Parts of the exercise.
- 1) In the blog post about Louie below, which restaurant did the free pizza come from?
- 2) Continue the blog post about Louie below, picking up after its last sentence.

Text segment.
- - -

It's worth it
10:13 p.m. x March 09, 2006

When it comes to keeping this thing current, I suck. I don't want to dwell on the bad stuff that's happened since I last updated. (Not that it's life or death bad or anything. I just want to be more positive.) That just doesn't leave much, because everything else has been fairly routine and doesn't make for entry-worthy material.
When all else fails, I always have Louie to write about.
Last night, I went over there and we got a free pizza from Papa John's. It was gross, like their pizza always is, but it was free. I ate one slice. For what I think was a large pizza, they only gave us one pepper. How dumb is that? It's a good thing I decided I didn't want to aggravate my stomach by eating them. We may have had to fight over them.
Before we went to get the pizza, Bryan called (he's a part of our "clique" but only because Louie always brings him around. I think he feels sorry for him.) and he said he'd call him back after we ate.
Well he didn't call Bryan back right away and we ended up having sex 3 times. The first time, we ended up on the floor and scooted all the way across the living room. It was awesome. The second time was probably supposed to be a nap and ended up being sex, and then Bryan called, and we had it again while he was en route to Louie's. Bryan had to wait outside while we finished getting dressed. I silently found it funny.
So this was probably like 11:30 and Bryan sat there and sat there and would not leave. He was being harmless, not running his mouth in such a way that made me want to backhand him like last week, so I didn't make an issue of it, but I wanted more sex. Last week, he made some comment about how it didn't matter if I changed my diet and stopped drinking caffeine. I'd just die of lung cancer from smoking anyway. Well, if that wasn't bad enough, Louie and my stepsister took his side. Yes, I know smoking is bad and I know I need to quit and stay that way but attacking me and belittling me isn't going to further his cause. Well, I don't think Louie realized how he sounded, because now that I told him how much it bothered me, he's been making little quips at Bryan to get back at him for me (without me asking him to). Last night, when we were watching tv, there was a story on about Dana Reeve, and he goes "Yeah, and she didn't even smoke!" Not that I would want to use someone's death to get back at someone for having a big mouth but it was kinda comical.
Louie's always (well, since we technically broke up) ran hot and cold, and this could just be the hot part of that but he's been a lot more.... boyfriendly lately. Not in a way that makes me uncomfortable, but it's little things, like sticking up for me in the long run to make up for sticking his foot in his mouth, and Sunday, he was hungry and I said "I just ate chicken, stuffing, and mashed potatoes. I woulda brought you some but you don't like chicken with the bone in and I only had 6 pieces." He said "You don't have to bring anything. Just you. And this." and he kissed me. It was just so incredibly sweet. And it didn't seem like he was just going through a hot phase. I think it was genuine.

- - -

Extracted data.
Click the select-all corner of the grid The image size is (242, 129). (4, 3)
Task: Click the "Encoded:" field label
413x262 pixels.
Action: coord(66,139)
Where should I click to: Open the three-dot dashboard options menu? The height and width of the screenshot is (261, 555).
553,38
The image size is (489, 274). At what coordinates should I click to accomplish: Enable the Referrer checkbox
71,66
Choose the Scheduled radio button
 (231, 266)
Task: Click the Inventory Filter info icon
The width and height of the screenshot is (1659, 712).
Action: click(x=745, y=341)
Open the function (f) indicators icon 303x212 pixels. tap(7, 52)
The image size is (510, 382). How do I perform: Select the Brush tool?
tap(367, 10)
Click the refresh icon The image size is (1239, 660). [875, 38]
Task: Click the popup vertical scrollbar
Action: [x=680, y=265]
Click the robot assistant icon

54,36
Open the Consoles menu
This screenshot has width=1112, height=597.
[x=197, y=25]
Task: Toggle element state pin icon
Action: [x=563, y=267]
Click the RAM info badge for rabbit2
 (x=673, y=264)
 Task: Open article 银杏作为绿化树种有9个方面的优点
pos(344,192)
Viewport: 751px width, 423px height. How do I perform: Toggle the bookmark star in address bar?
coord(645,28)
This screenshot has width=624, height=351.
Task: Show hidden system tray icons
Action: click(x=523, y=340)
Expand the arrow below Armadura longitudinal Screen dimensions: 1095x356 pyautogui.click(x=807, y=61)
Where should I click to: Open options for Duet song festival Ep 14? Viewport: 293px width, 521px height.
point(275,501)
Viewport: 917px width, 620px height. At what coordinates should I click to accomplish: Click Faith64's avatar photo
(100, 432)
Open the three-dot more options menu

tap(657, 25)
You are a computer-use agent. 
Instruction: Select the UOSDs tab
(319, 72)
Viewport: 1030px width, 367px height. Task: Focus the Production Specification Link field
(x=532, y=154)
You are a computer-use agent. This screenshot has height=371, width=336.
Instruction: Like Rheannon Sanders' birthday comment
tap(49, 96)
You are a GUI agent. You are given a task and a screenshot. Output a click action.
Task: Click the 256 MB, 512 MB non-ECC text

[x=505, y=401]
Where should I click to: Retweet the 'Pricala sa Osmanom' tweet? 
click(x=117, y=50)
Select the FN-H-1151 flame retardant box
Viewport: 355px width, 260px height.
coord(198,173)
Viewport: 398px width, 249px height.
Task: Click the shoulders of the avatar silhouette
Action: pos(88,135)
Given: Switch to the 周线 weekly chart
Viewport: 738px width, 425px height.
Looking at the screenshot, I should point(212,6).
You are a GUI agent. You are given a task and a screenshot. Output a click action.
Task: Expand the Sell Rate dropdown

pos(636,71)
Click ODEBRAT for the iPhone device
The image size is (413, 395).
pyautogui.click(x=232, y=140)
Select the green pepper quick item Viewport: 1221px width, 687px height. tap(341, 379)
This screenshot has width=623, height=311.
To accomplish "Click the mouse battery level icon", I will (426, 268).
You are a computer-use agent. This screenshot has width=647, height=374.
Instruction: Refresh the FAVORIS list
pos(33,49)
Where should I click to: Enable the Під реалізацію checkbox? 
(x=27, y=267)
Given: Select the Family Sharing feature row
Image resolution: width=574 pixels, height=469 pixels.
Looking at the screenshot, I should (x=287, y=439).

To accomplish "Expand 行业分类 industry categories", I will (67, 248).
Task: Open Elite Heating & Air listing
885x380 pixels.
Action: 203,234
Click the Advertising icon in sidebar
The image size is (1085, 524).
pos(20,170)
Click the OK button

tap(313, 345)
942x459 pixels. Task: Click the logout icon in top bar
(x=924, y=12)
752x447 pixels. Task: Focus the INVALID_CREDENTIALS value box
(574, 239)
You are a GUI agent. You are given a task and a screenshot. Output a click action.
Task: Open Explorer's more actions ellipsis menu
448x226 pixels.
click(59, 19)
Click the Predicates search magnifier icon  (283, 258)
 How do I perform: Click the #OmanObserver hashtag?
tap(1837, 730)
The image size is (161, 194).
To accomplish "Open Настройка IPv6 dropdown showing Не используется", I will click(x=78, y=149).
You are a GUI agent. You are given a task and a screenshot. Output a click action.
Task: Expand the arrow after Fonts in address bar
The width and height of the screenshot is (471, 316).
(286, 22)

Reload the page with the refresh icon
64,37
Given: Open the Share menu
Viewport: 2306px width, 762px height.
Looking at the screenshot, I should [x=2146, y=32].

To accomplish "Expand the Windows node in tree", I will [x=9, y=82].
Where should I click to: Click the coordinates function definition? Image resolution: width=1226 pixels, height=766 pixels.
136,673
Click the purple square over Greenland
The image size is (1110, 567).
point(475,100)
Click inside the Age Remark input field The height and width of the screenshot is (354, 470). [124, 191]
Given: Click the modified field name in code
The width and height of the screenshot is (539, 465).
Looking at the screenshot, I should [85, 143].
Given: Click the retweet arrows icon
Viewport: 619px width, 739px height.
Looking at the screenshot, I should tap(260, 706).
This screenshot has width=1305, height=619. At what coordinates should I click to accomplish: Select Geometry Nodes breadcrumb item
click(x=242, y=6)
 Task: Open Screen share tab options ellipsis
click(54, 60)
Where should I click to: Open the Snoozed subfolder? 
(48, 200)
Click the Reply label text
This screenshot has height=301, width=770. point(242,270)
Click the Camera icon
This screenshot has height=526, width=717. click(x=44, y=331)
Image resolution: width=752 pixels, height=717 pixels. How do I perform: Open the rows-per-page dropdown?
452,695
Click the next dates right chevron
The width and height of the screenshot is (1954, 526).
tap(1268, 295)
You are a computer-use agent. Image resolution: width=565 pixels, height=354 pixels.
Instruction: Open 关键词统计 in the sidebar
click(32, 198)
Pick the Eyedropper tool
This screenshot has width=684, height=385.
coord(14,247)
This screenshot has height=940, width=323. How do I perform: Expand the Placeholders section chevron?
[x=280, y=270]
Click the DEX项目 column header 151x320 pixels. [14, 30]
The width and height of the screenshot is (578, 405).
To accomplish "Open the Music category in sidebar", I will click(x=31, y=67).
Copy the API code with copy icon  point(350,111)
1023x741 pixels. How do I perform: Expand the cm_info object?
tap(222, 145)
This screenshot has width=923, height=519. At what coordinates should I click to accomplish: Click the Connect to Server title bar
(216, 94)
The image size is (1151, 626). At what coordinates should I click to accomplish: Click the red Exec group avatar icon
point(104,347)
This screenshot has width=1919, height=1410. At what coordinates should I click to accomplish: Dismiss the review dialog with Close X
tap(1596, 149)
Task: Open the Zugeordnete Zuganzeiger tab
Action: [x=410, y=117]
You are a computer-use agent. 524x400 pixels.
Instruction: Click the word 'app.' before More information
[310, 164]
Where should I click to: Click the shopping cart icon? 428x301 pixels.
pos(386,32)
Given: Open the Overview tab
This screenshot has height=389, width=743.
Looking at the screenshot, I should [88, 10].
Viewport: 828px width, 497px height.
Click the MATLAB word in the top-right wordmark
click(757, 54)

- - -

Answers for this exercise.
- 1) Papa John's.

- 2)
Then last night, we were watching tv (as I said) and some woman was on tv that Bryan was drooling over. Louie said "She's a little too anorexic for my tastes. I like a little meat on the bones." and he squeezed the back of my leg. I said "It's not like there's much meat there." and he said "You're like a hot wing. Not everyone wants a whole piece of chicken. I like just enough to nibble on." While it may not sound like much when someone else reads it, I know it's a complete 360, if for no other reason than him saying it in front of someone else. He's hesitated to discuss us as more than friends for a very long time in front of anyone and it meant something to me.
Then when I was leaving, after finally giving up on Bryan going anywhere, he gave me this kiss... oh my God. It's been ages since he kissed me like that without it being foreplay. I mean, we don't hesitate to use tongue, but this was just wow. Ass grabbing, moaning, grinding, making out goodbye kiss. It's probably the 2nd best non-foreplay kiss he's ever given me. The first was after the first time I spent the night there and he pinned me to the wall by the door and we kissed for an hour. I don't think he could beat the "best" kiss without it leading to sex but this was close and it was fucking awesome. It's still making me tingle.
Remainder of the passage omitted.